Project/Area Number |
13670738
|
Research Category |
Grant-in-Aid for Scientific Research (C)
|
Allocation Type | Single-year Grants |
Section | 一般 |
Research Field |
Circulatory organs internal medicine
|
Research Institution | Osaka City University |
Principal Investigator |
TAKEUCHI Kazuhide Osaka City University, Graduate School of Medicine, Professor, 大学院・医学研究科, 教授 (80117952)
|
Co-Investigator(Kenkyū-buntansha) |
YOSHIYAMA Minoru Osaka City University, Graduate School of Medicine, Associate Professor, 大学院・医学研究科, 助教授 (30240956)

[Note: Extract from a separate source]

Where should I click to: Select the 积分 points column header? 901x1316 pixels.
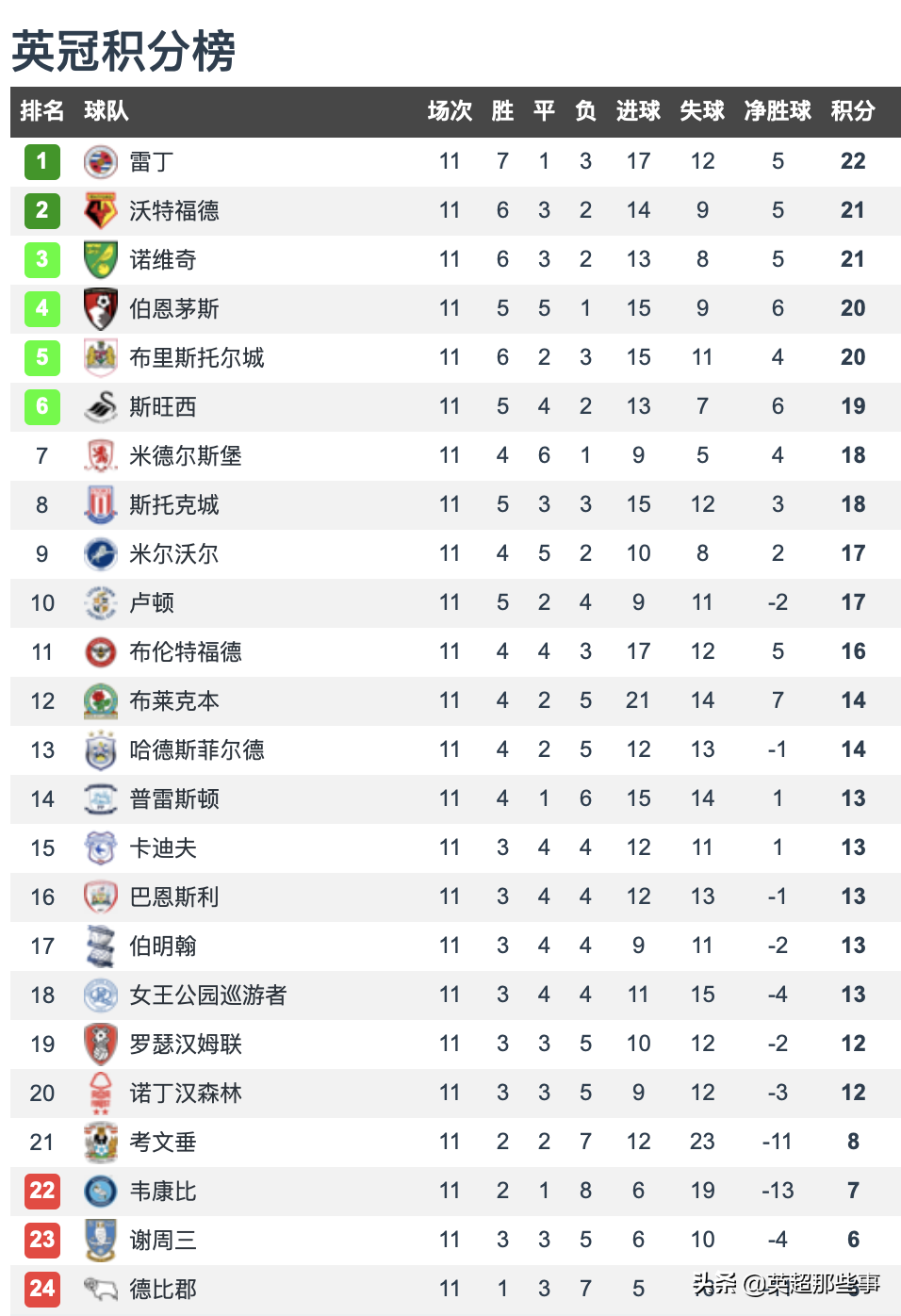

YOSHIKAWA Junichi Osaka City University, Graduate School of Medicine, Professor, 大学院・医学研究科, 教授 (60275245)
|
Project Period (FY) |
2001 – 2002
|
Project Status |
Completed (Fiscal Year 2002)
|
Budget Amount *help |
¥3,600,000 (Direct Cost: ¥3,600,000)
Fiscal Year 2002: ¥1,400,000 (Direct Cost: ¥1,400,000)
Fiscal Year 2001: ¥2,200,000 (Direct Cost: ¥2,200,000)
|
Keywords | Myocardial infarction / Remodeling / Cell therapy / Stem Cell / Heart failure / Signal transduction / Myocardial infarction / Stemcell / 心臓リモデリング / 再生医学 / 冠動脈リモデリング |
Research Abstract |
Myocardial infarction (MI) promotes deleterious remodeling of the myocardium, resulting in ventricular dilation and pump dysfunction. We examined whether supplementing infarcted myocardium with stem cell would attenuate deleterious remodeling, and enhance contractile performance. Experimental MI was induced by 24-hours coronary ligation followed by reperfusion in adult male Lewis rats and neonatal myocytes were injected directly into the infarct region. Three groups of animals were studied at 4 weeks after cell therapy: noninfarcted control (control), MI plus sham injection (MI), and MI plus stem cell injection (MI+cell). In vivo cardiac function was assessed by echocardiography. MI and MI+cell hearts had indistinguishable infarct sizes of 30% of the LV. At 4 weeks after cell therapy, 92% (13 of 14) of MI+cell hearts showed evidence of myocytes graft survival. MI+cell hearts exhibited attenuation of global ventricular dilation and reduced septum and free wall diameter compared with MI hearts not receiving cell therapy. Implanted stem cell form viable grafts in infarcted myocardium, resulting in enhanced contractile function and attenuated ventricular dilation. These data illustrate that stem cell implantation after MI improves both in systolic and diastolic dysfunction and deleterious remodeling and suggests that cellular implantation may be beneficial after MI.